Heritage Foundation: Federalism Can Solve Gender Identity Policies in Schools

The Trump administration agrees with a new report out by The Heritage Foundation that discourages federal mandates regarding transgenders in K-12.

By Rachel Alexander Published on March 31, 2017

When the law says “sex,” it doesn’t mean “gender identity.” A new report from the Heritage Foundation explains that making sex mean gender identity has caused a lot of damage. Students, especially girls, worry for their privacy and safety in intimate spaces. Survivors of childhood rape or molestation find it very troubling. Males could exploit the law to gain access to undressed women.

The report, Gender Identity Policies in Schools: What Congress, the Courts, and the Trump Administration Should Do, urges local and state control over gender identity policies in schools. It’s written by Ryan Anderson and Melody Wood.

Background: Obama Redefined “Sex”

The report lays out the history of what led to this thorny legal problem. The Obama administration told all K-12 schools to let transgender students use the restrooms and locker rooms of their choice. Those that didn’t might lose their federal funding.

To justify this, the administration redefined “sex” in Title IX. The 1972 law prohibits sex discrimination in federally-funded schools. The meaning of “sex” was expanded to include “gender identity.” The child’s biological sex didn’t matter, only what sex he claimed to be.

Title IX was designed to remedy discrimination against girls and women in education. When it said “sex,” it clearly meant biological sex. For example, it permits “separate but comparable toilet, locker room, and shower facilities on the basis of sex.” As the Heritage report notes, reinterpreting Title IX this way “could undermine the law’s very purpose.” The new meaning denies women their rights to privacy and safety.

The new definition bypassed the required rule-making process. People were not given a chance to comment. The guidelines required no advance notice to parents.

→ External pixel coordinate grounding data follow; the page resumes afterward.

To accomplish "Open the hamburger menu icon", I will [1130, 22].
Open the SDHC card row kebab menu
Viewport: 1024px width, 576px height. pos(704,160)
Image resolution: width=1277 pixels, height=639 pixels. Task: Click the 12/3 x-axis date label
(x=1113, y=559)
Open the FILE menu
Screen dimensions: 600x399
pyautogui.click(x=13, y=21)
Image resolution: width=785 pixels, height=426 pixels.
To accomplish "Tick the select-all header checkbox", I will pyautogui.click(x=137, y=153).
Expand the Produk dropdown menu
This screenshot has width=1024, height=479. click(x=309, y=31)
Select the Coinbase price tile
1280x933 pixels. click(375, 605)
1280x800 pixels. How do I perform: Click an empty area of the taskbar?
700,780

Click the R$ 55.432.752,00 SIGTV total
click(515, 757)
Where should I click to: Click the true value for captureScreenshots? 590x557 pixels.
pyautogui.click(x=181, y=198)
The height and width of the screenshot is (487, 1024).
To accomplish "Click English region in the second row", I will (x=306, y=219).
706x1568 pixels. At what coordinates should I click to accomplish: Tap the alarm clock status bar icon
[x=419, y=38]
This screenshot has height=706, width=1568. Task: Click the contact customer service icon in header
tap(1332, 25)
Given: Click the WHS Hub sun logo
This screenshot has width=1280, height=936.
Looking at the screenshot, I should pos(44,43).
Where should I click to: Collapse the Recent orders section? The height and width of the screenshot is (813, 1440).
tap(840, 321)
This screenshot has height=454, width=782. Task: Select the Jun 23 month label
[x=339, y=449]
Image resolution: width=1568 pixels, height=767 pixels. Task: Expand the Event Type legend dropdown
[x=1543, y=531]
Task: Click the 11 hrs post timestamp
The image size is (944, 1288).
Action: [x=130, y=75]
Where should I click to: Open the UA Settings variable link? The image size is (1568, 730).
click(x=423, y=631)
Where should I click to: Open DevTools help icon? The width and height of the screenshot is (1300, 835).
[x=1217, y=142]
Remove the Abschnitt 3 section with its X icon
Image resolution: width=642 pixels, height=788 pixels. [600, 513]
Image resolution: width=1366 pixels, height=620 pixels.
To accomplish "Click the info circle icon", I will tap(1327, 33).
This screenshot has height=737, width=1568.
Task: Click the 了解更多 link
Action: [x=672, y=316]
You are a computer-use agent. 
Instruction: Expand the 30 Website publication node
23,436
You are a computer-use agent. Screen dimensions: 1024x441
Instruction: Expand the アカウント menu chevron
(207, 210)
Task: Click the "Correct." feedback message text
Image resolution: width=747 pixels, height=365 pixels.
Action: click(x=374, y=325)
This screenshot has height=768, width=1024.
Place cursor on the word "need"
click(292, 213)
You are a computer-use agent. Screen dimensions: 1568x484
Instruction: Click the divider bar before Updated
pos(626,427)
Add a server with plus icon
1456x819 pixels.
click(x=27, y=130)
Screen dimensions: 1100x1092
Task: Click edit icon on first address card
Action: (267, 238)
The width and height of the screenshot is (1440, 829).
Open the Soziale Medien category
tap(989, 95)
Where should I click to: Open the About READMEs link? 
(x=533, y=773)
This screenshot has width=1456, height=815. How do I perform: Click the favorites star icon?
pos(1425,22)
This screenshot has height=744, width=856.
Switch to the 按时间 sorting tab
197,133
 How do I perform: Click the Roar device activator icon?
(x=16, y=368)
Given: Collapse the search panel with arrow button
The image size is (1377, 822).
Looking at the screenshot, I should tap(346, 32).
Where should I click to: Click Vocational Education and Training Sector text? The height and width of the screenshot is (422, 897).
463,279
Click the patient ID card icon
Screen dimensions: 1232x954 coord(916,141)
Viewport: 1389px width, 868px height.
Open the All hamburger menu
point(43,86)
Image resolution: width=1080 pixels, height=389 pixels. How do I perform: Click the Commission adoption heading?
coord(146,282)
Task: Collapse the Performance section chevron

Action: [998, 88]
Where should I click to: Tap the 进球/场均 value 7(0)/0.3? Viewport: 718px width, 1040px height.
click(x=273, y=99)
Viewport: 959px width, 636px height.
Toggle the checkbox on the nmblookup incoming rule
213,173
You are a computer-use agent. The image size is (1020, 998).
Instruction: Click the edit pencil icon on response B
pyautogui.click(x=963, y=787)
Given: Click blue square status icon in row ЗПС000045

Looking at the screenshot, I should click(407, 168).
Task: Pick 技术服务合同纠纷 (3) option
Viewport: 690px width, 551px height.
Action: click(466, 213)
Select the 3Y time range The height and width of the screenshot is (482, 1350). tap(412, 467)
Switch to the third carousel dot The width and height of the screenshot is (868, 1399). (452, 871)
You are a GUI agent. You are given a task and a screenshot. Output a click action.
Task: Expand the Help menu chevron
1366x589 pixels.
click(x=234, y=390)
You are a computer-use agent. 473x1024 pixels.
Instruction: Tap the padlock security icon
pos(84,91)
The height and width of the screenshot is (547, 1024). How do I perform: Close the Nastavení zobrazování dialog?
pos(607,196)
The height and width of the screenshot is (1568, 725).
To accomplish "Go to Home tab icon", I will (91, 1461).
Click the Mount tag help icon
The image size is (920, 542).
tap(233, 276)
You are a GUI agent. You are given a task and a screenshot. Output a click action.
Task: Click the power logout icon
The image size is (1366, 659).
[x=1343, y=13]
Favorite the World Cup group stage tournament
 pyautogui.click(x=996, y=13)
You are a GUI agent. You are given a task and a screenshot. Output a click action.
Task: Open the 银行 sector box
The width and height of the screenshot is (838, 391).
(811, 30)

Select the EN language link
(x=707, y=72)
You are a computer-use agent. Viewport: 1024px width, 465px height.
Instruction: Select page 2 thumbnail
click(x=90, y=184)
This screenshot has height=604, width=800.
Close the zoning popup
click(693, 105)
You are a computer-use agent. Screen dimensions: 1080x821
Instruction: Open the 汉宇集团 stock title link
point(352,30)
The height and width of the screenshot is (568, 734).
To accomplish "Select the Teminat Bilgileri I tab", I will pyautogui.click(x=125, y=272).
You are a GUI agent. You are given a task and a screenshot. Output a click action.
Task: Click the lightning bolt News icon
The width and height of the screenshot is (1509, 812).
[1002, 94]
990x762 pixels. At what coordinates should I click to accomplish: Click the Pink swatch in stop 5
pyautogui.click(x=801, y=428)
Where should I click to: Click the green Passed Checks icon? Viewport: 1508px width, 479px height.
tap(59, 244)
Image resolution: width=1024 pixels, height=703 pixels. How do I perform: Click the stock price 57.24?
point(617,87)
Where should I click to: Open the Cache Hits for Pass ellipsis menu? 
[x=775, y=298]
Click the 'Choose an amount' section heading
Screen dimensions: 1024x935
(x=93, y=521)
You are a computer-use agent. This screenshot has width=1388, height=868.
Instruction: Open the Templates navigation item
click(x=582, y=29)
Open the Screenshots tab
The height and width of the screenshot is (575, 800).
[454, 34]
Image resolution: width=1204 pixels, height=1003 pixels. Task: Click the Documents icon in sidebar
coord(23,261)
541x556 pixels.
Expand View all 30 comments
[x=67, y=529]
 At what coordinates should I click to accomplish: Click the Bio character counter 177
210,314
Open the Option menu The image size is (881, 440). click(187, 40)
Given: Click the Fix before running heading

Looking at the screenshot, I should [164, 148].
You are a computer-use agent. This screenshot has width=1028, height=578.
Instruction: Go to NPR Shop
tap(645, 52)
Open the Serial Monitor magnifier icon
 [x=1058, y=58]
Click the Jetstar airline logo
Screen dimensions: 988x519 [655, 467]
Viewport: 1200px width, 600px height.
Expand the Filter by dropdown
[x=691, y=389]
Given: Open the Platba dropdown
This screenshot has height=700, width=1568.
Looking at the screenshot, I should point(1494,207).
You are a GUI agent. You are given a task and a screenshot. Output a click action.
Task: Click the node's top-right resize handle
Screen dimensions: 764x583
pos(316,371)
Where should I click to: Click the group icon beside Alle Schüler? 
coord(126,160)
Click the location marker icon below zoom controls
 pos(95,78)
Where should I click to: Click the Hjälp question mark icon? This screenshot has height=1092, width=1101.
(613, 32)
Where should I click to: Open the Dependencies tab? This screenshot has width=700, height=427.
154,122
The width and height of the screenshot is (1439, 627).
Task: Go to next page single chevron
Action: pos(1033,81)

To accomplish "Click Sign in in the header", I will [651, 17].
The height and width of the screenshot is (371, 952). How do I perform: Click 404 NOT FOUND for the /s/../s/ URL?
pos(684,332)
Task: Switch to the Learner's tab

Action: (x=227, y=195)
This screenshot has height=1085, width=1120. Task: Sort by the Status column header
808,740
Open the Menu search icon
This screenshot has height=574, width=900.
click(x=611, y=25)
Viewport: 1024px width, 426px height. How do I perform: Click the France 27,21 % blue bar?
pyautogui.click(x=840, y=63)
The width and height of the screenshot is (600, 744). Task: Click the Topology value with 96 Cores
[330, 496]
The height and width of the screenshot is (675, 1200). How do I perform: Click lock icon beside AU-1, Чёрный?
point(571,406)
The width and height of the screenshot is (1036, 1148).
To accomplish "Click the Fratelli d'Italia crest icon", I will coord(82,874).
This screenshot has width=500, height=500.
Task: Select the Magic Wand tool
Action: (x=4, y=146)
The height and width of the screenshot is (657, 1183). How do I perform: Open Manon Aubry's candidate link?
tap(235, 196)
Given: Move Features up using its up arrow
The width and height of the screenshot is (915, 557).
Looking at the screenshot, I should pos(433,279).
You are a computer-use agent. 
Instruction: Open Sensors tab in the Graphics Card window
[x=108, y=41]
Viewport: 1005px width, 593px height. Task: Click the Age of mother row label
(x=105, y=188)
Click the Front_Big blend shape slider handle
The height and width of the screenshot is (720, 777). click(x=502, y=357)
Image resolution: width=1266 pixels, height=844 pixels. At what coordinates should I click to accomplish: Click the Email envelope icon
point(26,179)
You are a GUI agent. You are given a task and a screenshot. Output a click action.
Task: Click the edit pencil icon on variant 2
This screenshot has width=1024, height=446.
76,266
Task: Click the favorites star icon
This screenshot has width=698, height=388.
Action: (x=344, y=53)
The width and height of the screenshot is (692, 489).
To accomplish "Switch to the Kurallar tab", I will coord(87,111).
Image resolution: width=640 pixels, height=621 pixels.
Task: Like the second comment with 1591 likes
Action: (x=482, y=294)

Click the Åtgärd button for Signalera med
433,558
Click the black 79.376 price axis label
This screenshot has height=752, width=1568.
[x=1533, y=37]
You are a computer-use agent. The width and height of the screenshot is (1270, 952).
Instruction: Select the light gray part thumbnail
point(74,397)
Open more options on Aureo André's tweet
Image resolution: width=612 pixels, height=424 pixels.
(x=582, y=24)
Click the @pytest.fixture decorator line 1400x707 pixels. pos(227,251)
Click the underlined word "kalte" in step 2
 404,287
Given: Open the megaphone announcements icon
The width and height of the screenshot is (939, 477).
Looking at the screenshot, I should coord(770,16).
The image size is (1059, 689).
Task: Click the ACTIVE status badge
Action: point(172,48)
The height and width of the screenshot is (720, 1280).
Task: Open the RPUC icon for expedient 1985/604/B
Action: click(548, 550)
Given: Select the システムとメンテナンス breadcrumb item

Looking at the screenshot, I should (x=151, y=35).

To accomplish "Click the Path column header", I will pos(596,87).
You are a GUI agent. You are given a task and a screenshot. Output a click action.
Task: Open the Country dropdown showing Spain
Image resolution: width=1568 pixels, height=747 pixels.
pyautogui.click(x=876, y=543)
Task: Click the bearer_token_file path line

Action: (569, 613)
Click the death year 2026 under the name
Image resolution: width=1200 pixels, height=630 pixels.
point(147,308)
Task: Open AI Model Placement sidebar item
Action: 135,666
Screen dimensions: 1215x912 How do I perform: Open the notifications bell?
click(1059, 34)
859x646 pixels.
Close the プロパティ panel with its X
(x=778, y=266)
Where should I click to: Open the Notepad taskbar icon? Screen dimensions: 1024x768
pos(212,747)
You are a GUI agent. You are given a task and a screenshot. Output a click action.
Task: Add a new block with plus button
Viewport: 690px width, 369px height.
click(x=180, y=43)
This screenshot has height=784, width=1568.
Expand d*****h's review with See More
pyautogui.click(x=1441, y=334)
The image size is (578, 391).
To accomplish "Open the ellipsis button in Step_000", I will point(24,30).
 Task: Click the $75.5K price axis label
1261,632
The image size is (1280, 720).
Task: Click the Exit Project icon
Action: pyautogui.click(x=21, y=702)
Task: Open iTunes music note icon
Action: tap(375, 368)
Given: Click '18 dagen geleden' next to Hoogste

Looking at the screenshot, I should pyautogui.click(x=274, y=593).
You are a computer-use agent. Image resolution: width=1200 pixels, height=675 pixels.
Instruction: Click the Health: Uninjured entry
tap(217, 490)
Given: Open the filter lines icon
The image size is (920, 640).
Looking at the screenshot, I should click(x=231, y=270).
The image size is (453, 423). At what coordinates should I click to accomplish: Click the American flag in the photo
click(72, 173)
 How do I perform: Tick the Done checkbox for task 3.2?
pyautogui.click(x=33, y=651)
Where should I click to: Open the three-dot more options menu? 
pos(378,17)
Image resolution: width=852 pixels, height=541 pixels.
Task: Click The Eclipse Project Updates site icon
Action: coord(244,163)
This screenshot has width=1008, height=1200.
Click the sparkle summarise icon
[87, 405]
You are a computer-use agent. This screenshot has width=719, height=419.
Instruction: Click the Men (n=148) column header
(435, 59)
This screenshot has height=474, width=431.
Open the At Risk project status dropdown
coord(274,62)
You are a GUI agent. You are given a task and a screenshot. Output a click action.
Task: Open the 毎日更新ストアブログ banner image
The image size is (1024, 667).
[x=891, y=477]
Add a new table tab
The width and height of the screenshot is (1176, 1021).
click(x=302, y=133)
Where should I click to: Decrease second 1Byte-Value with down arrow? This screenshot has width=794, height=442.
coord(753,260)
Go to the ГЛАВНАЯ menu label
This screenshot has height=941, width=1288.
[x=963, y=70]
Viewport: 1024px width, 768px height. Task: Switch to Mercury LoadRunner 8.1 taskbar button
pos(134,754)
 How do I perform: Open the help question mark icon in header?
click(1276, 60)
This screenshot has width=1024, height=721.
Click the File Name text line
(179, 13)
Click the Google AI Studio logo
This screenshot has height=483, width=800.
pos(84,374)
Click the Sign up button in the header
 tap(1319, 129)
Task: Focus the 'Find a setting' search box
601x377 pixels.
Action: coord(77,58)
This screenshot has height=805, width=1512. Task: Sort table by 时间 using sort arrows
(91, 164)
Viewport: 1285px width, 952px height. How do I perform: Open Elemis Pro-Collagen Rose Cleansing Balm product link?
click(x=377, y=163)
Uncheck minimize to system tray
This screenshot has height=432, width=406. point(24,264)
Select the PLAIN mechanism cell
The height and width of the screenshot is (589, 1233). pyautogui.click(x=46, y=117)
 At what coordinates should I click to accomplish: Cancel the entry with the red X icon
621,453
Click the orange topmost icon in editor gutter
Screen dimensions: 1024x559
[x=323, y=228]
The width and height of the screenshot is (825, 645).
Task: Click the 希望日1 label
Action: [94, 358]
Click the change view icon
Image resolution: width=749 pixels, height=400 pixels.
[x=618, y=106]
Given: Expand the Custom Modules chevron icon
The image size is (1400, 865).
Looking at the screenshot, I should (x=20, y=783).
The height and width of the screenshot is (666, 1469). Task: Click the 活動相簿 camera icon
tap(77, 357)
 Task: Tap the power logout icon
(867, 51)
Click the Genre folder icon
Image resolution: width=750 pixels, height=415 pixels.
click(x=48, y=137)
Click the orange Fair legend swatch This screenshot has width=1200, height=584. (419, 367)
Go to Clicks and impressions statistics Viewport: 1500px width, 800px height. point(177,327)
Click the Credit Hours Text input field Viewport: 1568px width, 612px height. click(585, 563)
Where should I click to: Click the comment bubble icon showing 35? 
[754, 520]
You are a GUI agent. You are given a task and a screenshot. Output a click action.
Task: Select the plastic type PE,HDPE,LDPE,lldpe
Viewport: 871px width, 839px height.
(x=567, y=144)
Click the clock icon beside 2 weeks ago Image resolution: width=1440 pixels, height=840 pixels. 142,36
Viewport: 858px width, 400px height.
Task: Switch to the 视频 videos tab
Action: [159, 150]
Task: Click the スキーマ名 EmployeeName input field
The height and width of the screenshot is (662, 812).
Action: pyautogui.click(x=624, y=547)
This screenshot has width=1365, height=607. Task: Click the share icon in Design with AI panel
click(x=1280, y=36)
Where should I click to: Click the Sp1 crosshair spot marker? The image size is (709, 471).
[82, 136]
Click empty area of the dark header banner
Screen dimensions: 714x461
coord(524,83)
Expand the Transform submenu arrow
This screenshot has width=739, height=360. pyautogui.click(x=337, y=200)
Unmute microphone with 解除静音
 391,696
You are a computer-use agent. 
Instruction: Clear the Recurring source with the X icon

They also appeared to permit transgenders to choose to play on female or male sports teams.

24 states filed lawsuits. The government put the guidelines on hold last summer until the lawsuits were settled. In _MONTH_, U.S. District Judge Reed O’Connor ruled the administration’s attempt to redefine sex was unlawful. The Department of Justice appealed his decision.

After Trump became president, he revoked the guidelines. The DOJ dropped the appeal. This returned the authority for such policies to schools, local, and state governments.

Unlawful One-size-fits-all Policy

The Heritage Foundation report called the Obama guidelines “an unlawful attempt to force a one-size-fits-all policy on the entire nation.”

The report explains why “sex” should not be redefined. “Gender identity” gives it a different meaning. The change “favored the concerns of students who identify as transgender while entirely ignoring the concerns of other students.” It also added all LGBT students to the definition.

Common Sense Solutions

Parents, teachers, and local schools should be coming up with solutions.

The report notes that some schools have already come up with proposed fixes. One is single-occupancy restrooms and locker rooms. Another is to give transgender students access to faculty facilities and the faculty locker room.

A school outside of Chicago installed extra lockers in a private bathroom so friends of transgender students could change there too. Under Obama, however, this common sense measure was rejected.

The authors urge Congress to pass legislation clarifying that “sex” does not mean “gender identity.” Judge Kim R. Gibson of the United States District Court for the Western District of Pennsylvania has observed that only Congress, not the courts, may expand the definition of sex. Congress has refused to do so. Instead, parents, teachers, and local schools should be coming up with solutions. The Trump administration agrees.